La pubblicità della giustizia è un bene per tutti
Benjamin Schindler, perché serve rendere pubblico l’operato della giustizia?
La pubblicità della giustizia è un bene per tutti, poiché protegge le parti dall’esercizio arbitrario del potere da parte dello Stato. Da un lato, il fatto che vengano pubblicate, espone le sentenze alle critiche dei media e degli esperti, riducendo così il rischio di decisioni per nulla obiettive. Inoltre, sapere che ogni sentenza viene resa pubblica dovrebbe avere un effetto positivo sulla qualità del lavoro dei giudici. D’altro canto, l’opinione pubblica vuole sapere come si pronuncia la giustizia, in modo particolare se i tribunali svolgono il loro lavoro correttamente, garantendo per esempio la formulazione delle sentenze entro termini ragionevoli. Inoltre, nel caso specifico del TAF, l’esito dei procedimenti catalizza generalmente l’attenzione di un vasto pubblico, in particolare se toccano temi come l’inquinamento fonico prodotto dagli aerei, l’autorizzazione di esercizio per una centrale nucleare o una modifica sostanziale della prassi in materia di asilo.
Ne traggono vantaggio anche i tribunali?
Doppiamente: da un lato, perché i tribunali possono approfittare del lavoro della comunità scientifica che sulla base delle sentenze pubblicate analizza la prassi giudiziaria, fornendo commenti o critiche costruttive e proposte per il suo miglioramento. Dall’altro, i tribunali hanno interesse a che l’opinione pubblica sia a conoscenza del loro operato e delle sentenze che pronunciano, poiché ciò è decisivo per l’accettazione della magistratura come potere dello Stato.
«Sapere che ogni sentenza viene resa pubblica dovrebbe avere un effetto positivo sulla qualità del lavoro dei giudici. »
Prof. Dr.
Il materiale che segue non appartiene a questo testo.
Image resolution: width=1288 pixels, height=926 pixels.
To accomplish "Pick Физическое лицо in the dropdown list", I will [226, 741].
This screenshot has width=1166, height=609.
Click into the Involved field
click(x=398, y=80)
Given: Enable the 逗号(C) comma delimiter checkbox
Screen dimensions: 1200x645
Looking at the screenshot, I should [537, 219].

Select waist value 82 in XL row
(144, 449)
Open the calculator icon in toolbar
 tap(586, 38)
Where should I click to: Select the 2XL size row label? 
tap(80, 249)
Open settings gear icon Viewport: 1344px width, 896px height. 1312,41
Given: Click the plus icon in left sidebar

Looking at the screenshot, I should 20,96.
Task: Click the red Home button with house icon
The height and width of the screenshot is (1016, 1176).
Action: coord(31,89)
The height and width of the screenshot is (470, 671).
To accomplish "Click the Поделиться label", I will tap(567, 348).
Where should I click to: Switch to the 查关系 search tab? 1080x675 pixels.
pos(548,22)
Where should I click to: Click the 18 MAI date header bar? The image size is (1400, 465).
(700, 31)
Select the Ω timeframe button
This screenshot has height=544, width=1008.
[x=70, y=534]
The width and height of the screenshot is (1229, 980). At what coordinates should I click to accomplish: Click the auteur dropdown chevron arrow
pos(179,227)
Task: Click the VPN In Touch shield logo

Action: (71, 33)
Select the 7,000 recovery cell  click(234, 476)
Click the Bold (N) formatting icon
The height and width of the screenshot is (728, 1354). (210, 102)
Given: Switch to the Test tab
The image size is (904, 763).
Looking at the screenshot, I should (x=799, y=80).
Benjamin Schindler
Su che cosa si basa il principio della pubblicità della giustizia?
L’articolo 30 capoverso 3 della Costituzione federale sancisce che «l’udienza e la pronuncia della sentenza sono pubbliche». Di simile tenore sono anche l’articolo 6 paragrafo 1 della CEDU e l’articolo 14 paragrafo 1 del Patto ONU II. Questa formulazione, tuttavia, non corrisponde esattamente alla prassi corrente dei tribunali amministrativi svizzeri, in quanto i procedimenti sono generalmente scritti. Pertanto, non vi sono quasi udienze aperte al pubblico ammesso e la pronuncia orale e pubblica di una sentenza avviene de facto in casi estremamente rari. Secondo la giurisprudenza e la dottrina prevalente, la condizione posta dalla legge è comunque sufficientemente rispettata con la pubblicazione delle sentenze in forma anonima su Internet. Inoltre, presso il TAF, le sentenze sono messe «a disposizione del pubblico» per un periodo di 30 giorni (art. 42 LTAF) dopo la loro notifica. Purtroppo, in molti Cantoni questa modalità piuttosto antiquata e ormai senza nessuna rilevanza pratica continua a essere l’unica con la quale vengono rese pubbliche le sentenze.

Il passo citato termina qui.